A fine estate 2022 Seagate, una delle 3 aziende rimaste nella produzione di HDD (le altre sono Western Digital e Toshiba), ha presentato un modello di hard disk innovativo la cui tecnologia prende il nome di MACH.2 (Multi-Actuator).

Che cosa è la tecnologia MACH.2?

Dice Seagate: "Potenza di elaborazione, capacità di memorizzazione e prestazioni di memorizzazione devono continuare a migliorare, se gli innovatori tecnologici intendono procedere alla risoluzione delle grandi sfide dell'umanità.
La tecnologia multi-actuator MACH.2™ è in grado di controbilanciare abbondantemente le pressioni sulle prestazioni causate dall’aumento della densità d'area delle future unità disco. I clienti con applicazioni che gestiscono grandi quantità di dati potranno quindi continuare a godere dei più elevati livelli di prestazioni delle unità disco (come IOPS, velocità di throughput e latenza ridotta) e, al contempo, stare al passo con la necessità di gestione di una sempre crescente quantità di dati.
MACH.2 è la prima tecnologia multi-actuator per unità disco al mondo con due attuatori indipendenti per il trasferimento simultaneo di dati. La tecnologia MACH.2 risponde alle necessità di prestazioni superiori, permettendo flussi paralleli di dati in entrata e in uscita da una singola unità disco. Poiché consente al computer host dei data center di richiedere e ricevere dati simultaneamente da due aree dell'unità, la tecnologia MACH.2 raddoppia le prestazioni IOPS di ogni singola unità disco.".


Dunque si tratta di aver utilizzato due attuatori e percorsi di dati indipendenti, permettendo di controllare flussi I/O contemporanei da e verso l'host.

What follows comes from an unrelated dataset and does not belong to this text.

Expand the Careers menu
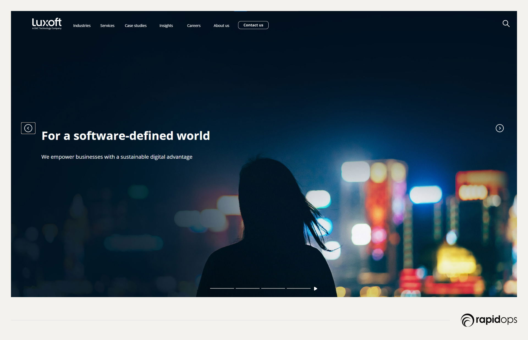This screenshot has width=528, height=340. tap(194, 26)
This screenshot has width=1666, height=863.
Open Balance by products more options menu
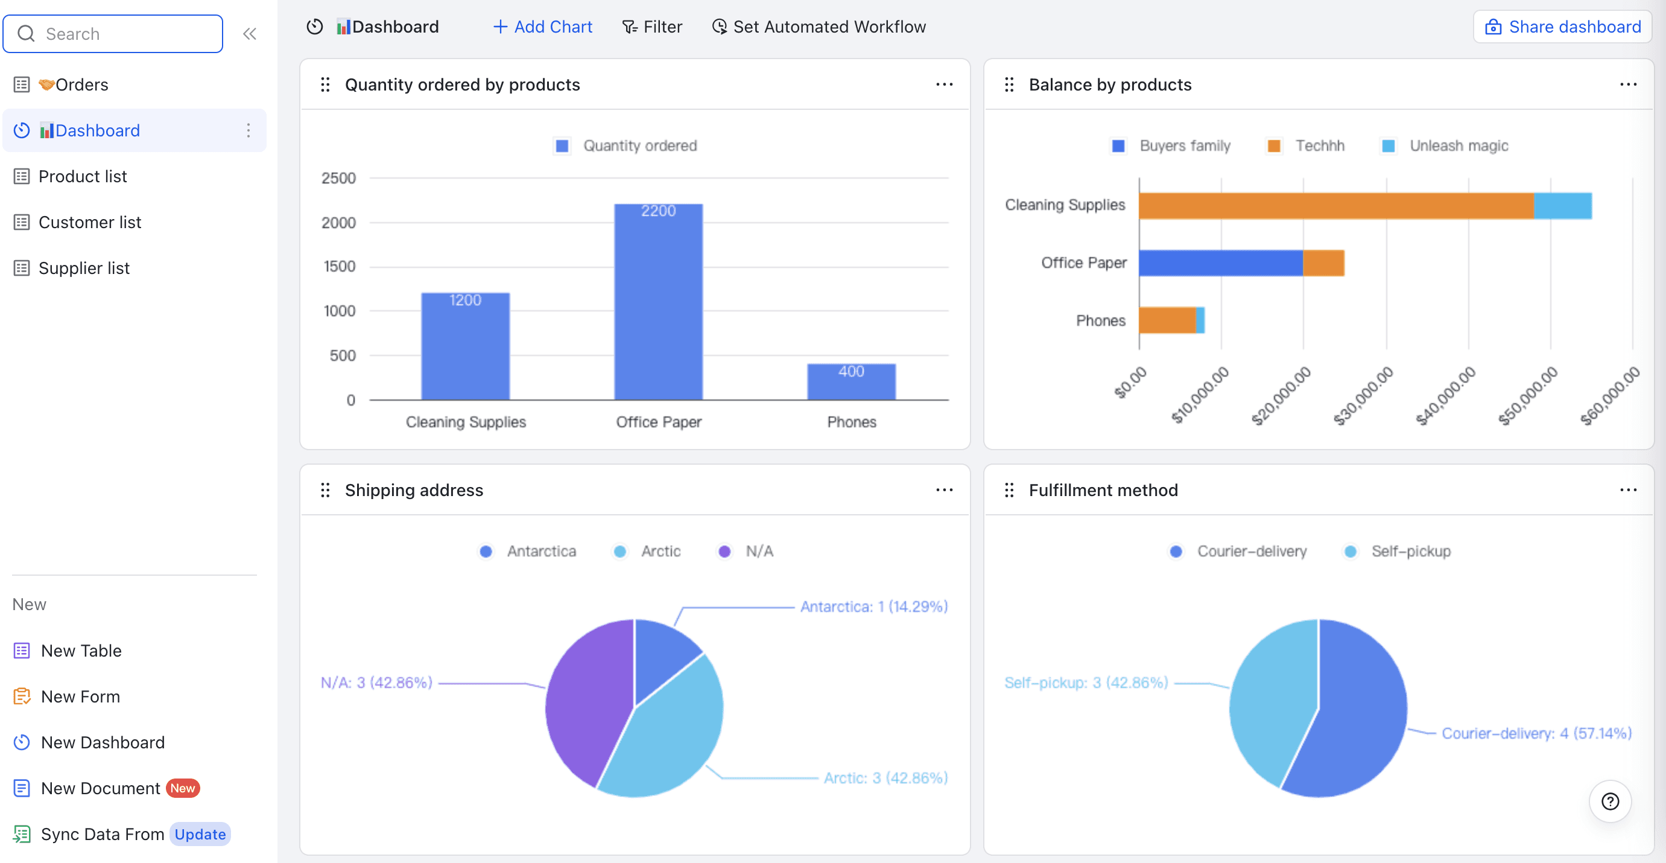(1628, 85)
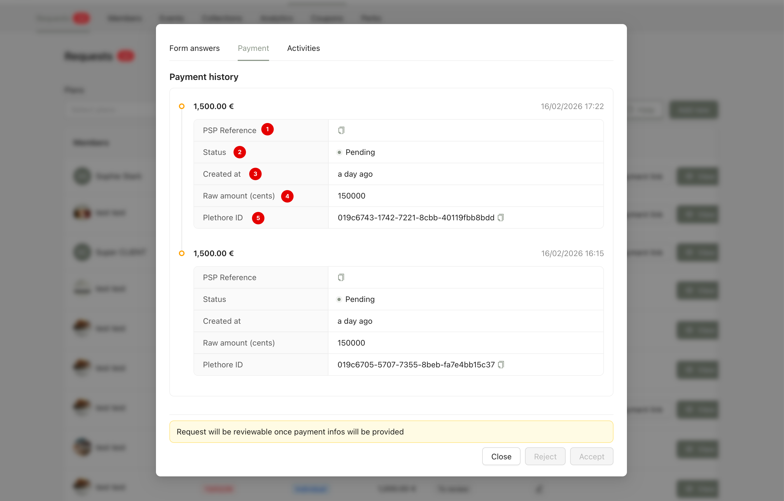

L'attuatore (actuator e actuator arm o braccetto) di un hard disk :

struttura-disco-fisso.png

Tutti i dischi rigidi funzionano allo stesso modo: le informazioni sono codificate e “scritte” sul piatto che è rivestito con materiale magnetico. La scrittura è fatta da una testina magnetica, montata all’estremità di un braccio che ruota in modo tale che la testa possa essere posizionata su qualsiasi parte del piatto. La stessa testina legge anche i dati memorizzati. Software o firmware speciali sull’unità disco e sul computer tengono traccia di dove sono archiviate le informazioni.
L'attuatore è un dispositivo magnetico che posiziona il braccetto delle testine sulle tracce del piatto e permette di leggere i dati sull’hard disk. Il comando dell’attuatore è dato dal circuito di controllo, il cui compito è quello di posizionare le testine sul cilindro su cui effettuare le operazioni di lettura-scrittura:

FrailIdealHornet-max-1mb.gif


Nei dischi tradizionali, c'è un solo attuatore per tutti i piatti che ruotando leggono o scrivono indipendentemente nello stesso punto del piatto:

WD-006-9-platter-Ultrastar-18TB-HDD.jpg


I Seagate Exos 2X18 utilizzano sempre una velocità di rotazione standard (7200 rpm) ma hanno un doppio attuatore indipendente:

Seagate-HDD-Tech.gif


I dischi rigidi Mach.2 (18 o 16 TB) sigillati ermeticamente e riempiti di elio di Seagate con due attuatori, sono essenzialmente due HDD logici (con capacità di 9 TB o 8 TB) indirizzabili in modo indipendente e quindi necessitano di alcune modifiche software sul lato host.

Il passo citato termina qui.